> [Work required]
Match the word "give". Return each line of the data below where it appears.

▬▬▬▬▬▬

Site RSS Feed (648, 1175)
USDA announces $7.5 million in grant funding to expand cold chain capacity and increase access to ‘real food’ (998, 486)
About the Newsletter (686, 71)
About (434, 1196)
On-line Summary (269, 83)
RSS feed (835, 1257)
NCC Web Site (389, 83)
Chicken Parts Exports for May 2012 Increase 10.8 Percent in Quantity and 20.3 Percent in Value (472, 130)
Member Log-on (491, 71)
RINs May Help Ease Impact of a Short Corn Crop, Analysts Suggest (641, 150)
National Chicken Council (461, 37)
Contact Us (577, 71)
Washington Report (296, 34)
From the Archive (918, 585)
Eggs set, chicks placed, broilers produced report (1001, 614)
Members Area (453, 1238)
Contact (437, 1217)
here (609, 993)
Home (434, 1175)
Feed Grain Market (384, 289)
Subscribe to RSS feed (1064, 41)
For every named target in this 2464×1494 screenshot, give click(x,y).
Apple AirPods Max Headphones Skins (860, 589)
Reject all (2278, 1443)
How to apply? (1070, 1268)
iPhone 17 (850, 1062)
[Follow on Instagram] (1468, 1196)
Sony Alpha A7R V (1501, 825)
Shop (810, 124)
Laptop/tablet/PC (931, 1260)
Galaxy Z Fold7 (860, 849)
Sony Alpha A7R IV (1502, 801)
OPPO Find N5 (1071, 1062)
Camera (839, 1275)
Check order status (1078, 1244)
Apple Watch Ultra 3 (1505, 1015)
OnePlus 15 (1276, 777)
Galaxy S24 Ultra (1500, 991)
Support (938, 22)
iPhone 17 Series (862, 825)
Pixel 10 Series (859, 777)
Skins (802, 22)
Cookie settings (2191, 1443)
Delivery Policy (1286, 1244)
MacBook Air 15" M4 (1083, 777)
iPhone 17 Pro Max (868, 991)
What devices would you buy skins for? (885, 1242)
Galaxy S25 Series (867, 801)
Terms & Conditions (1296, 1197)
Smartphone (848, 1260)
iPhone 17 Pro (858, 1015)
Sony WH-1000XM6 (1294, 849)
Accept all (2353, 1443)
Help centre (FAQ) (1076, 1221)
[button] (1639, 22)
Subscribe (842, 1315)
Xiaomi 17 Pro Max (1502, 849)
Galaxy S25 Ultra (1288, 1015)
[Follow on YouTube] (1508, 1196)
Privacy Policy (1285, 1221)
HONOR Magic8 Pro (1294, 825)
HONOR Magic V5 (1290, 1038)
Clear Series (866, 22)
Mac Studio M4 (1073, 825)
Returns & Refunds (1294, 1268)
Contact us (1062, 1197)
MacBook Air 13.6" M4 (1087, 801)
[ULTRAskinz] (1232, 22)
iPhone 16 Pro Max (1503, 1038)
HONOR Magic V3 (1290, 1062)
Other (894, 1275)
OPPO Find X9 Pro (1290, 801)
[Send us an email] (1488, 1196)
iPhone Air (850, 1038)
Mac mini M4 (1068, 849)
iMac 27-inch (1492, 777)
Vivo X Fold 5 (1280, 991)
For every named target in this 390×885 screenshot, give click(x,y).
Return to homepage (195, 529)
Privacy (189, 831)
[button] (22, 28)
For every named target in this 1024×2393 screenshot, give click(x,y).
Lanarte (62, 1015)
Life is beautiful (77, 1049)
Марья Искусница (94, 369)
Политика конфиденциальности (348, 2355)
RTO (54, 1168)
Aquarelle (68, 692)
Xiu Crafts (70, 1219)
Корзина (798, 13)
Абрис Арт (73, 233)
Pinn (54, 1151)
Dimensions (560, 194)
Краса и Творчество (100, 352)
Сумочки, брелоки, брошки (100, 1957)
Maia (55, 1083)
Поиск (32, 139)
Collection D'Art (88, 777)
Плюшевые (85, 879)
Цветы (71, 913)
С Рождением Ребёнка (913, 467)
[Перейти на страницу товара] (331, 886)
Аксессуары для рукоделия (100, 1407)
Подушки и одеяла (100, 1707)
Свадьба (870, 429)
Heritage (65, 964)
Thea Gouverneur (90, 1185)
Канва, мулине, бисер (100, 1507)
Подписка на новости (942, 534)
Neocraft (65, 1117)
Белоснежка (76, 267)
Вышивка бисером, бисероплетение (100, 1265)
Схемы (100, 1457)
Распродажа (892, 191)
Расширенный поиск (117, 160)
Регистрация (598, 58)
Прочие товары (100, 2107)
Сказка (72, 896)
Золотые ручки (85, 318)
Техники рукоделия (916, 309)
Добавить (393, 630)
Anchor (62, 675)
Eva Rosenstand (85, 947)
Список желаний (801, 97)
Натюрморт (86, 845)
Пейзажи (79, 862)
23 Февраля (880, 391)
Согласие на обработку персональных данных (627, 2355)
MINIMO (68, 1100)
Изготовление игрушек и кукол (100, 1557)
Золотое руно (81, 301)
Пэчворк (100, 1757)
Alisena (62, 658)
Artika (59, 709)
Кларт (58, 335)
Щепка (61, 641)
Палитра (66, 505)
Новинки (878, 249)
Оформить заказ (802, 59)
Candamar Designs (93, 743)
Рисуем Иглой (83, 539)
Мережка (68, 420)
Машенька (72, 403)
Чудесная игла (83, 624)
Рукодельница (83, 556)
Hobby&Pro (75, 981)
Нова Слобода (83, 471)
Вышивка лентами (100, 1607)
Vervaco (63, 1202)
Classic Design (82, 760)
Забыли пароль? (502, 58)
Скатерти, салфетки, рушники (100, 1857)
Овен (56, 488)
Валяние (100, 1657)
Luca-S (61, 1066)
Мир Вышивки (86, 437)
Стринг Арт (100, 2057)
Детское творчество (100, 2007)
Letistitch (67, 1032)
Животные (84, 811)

▬▬▬▬▬▬

> [Task solution]
For every named target in this 2464×1494 screenshot, give click(x,y).
For every named target in this 390×885 screenshot, give click(x,y).
For every named target in this 1024×2393 screenshot, give click(x,y).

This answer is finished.